(Screenshot grounding data)
──────────

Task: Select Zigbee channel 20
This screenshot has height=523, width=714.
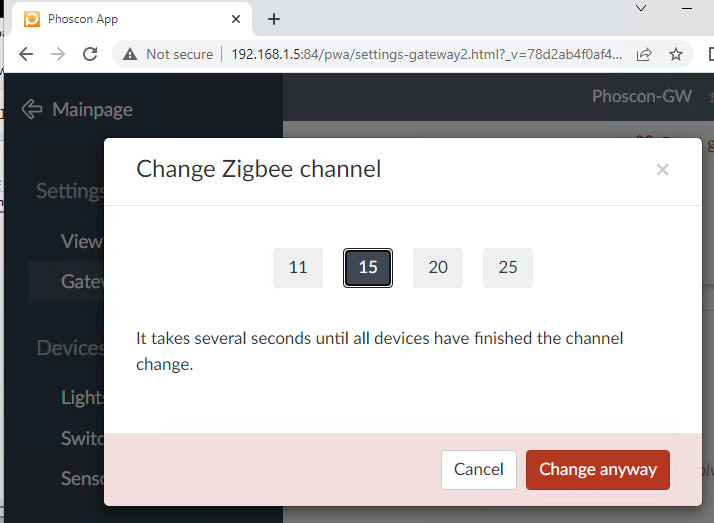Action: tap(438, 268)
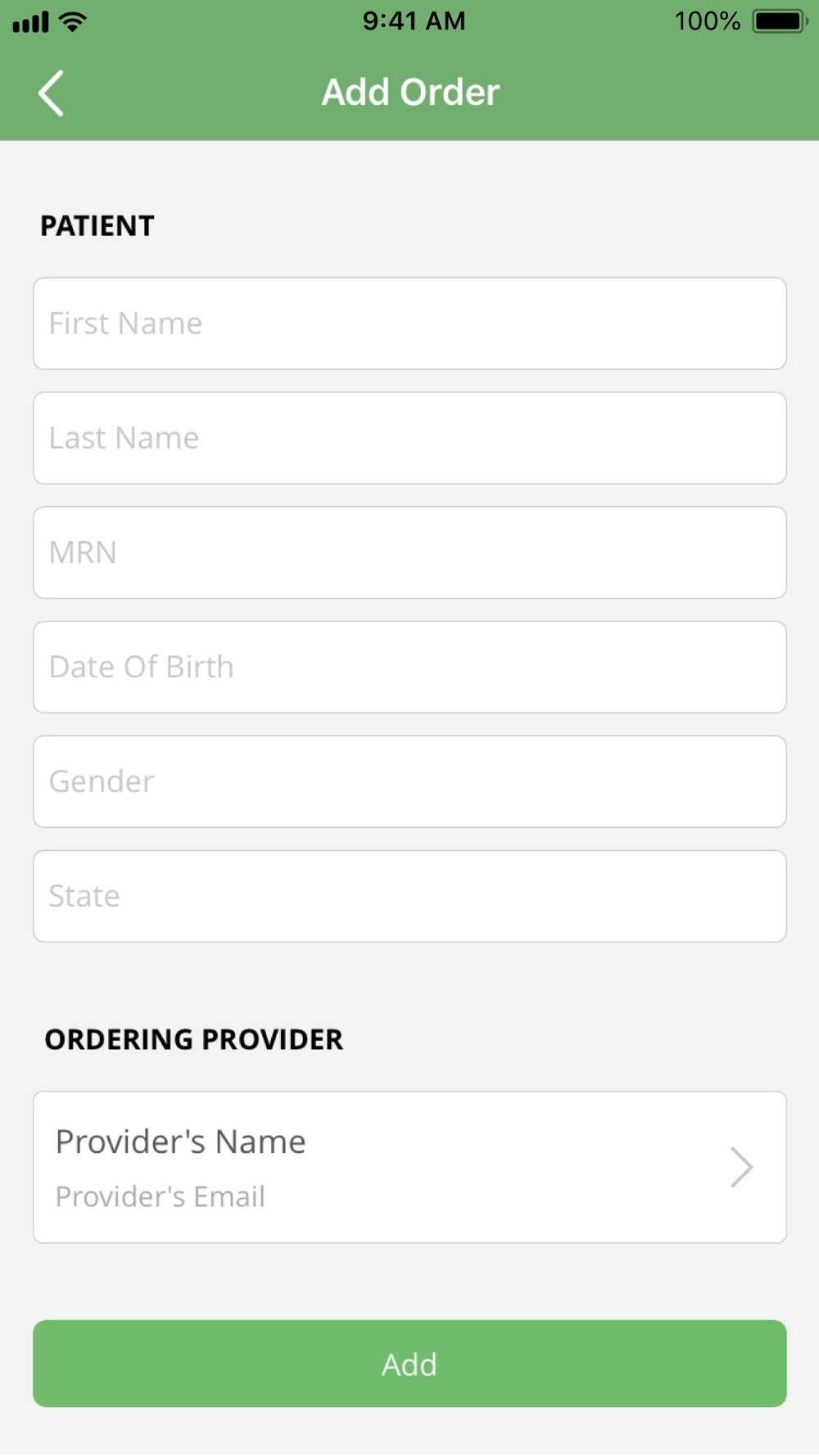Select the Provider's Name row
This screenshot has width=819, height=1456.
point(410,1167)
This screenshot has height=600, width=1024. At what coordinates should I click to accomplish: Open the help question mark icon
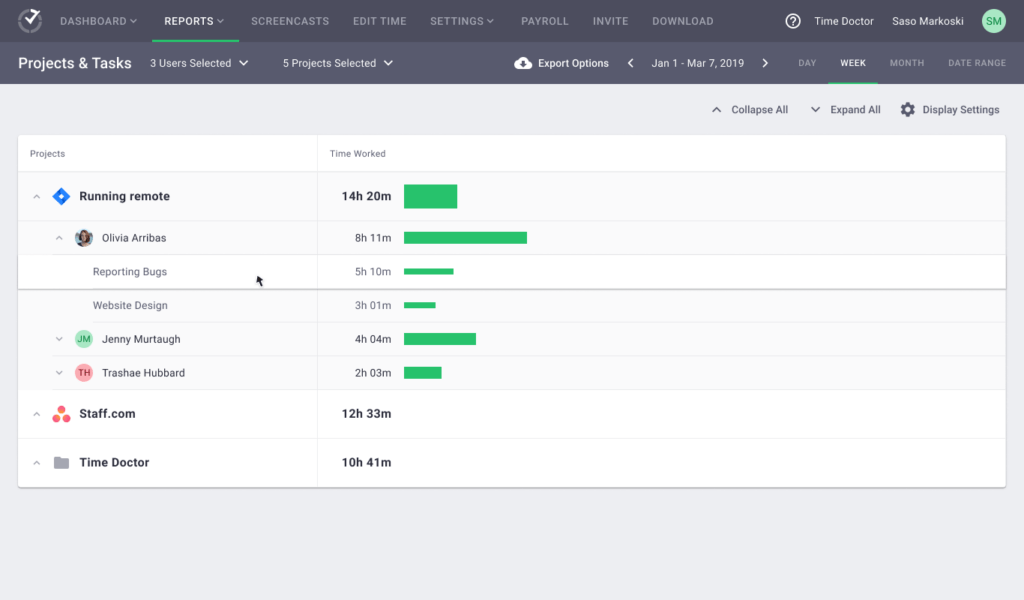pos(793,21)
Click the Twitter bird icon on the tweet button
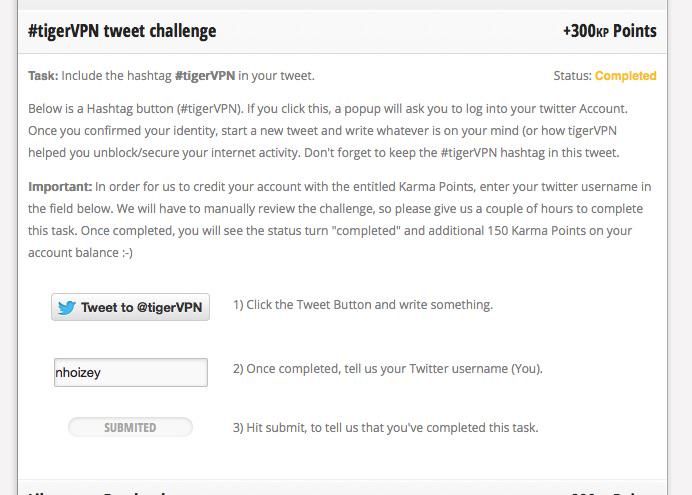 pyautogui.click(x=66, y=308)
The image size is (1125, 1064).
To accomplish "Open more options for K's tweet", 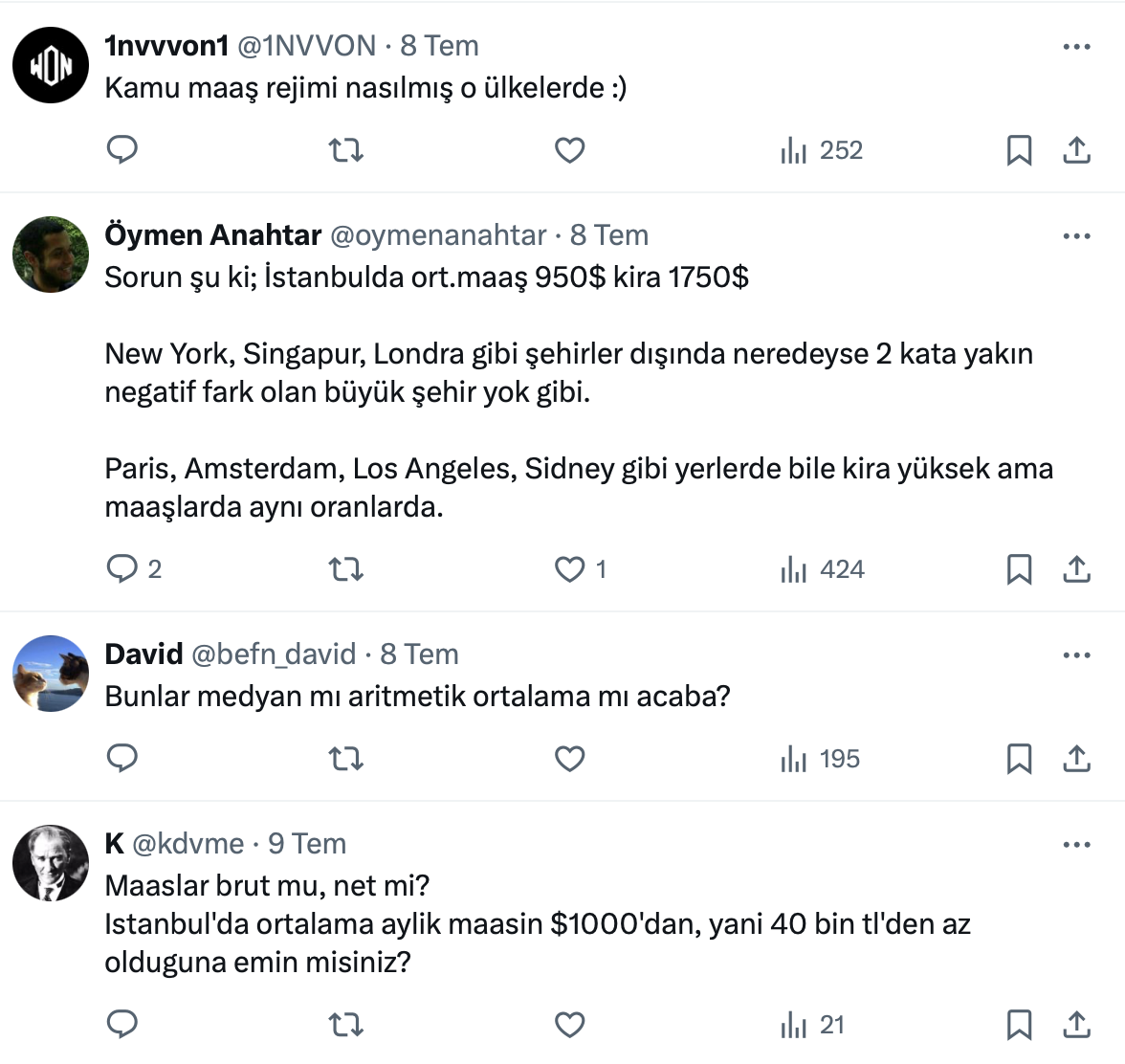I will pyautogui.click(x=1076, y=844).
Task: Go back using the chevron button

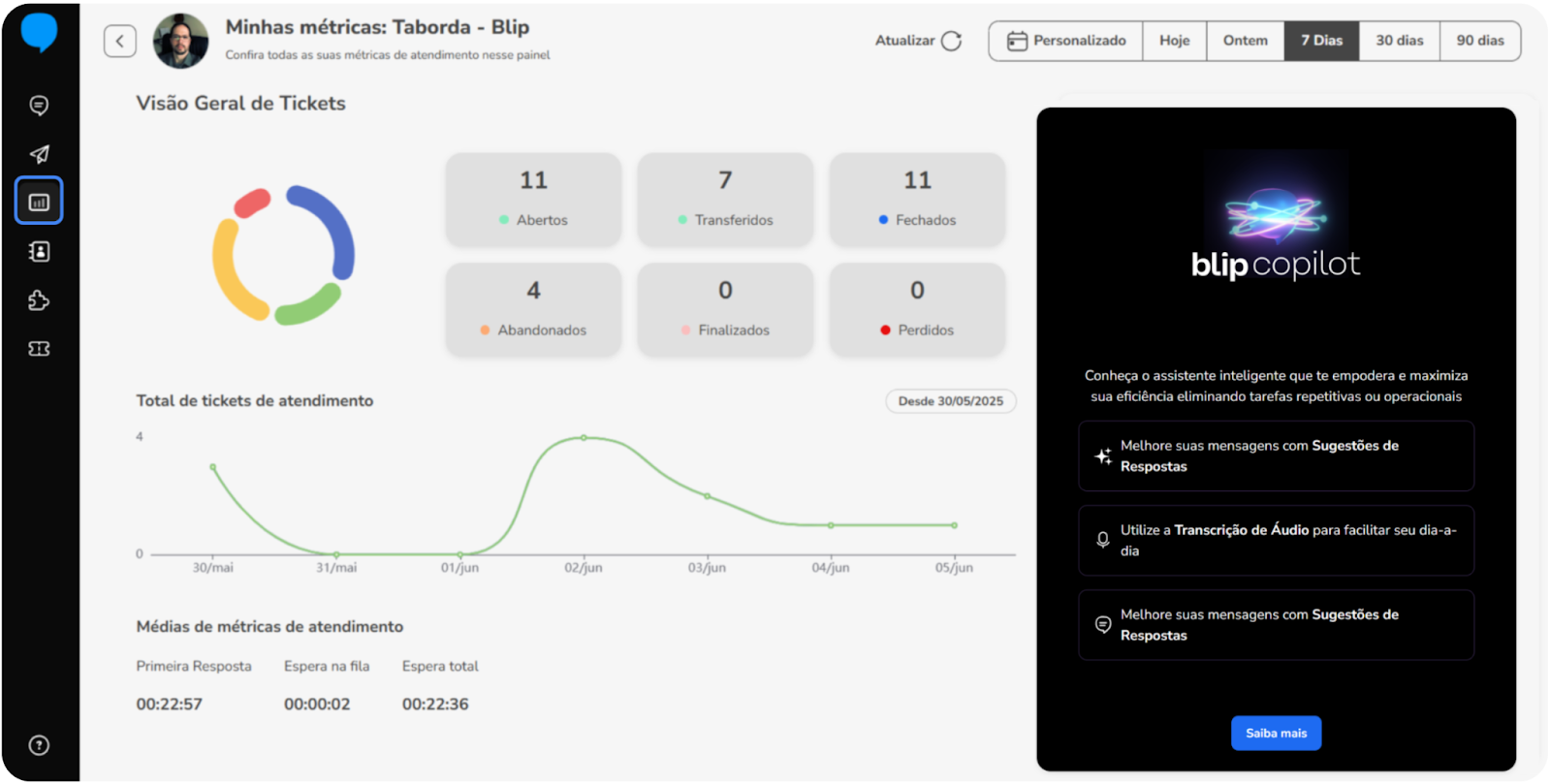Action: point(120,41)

──────────

● **WHAT YOU NEED TO DO**
Copy nothing but the lines from the start of the entries through the line with "The image size is (1125, 1064).". Write them out exactly, without pictures.

● **RESULT**
Task: Select Zigbee channel 20
This screenshot has height=523, width=714.
Action: tap(438, 268)
Select the Provider's Name row
This screenshot has width=819, height=1456.
point(410,1167)
This screenshot has height=600, width=1024. At what coordinates should I click to accomplish: Open the help question mark icon
pos(793,21)
Click the Twitter bird icon on the tweet button
 pyautogui.click(x=66, y=308)
The image size is (1125, 1064).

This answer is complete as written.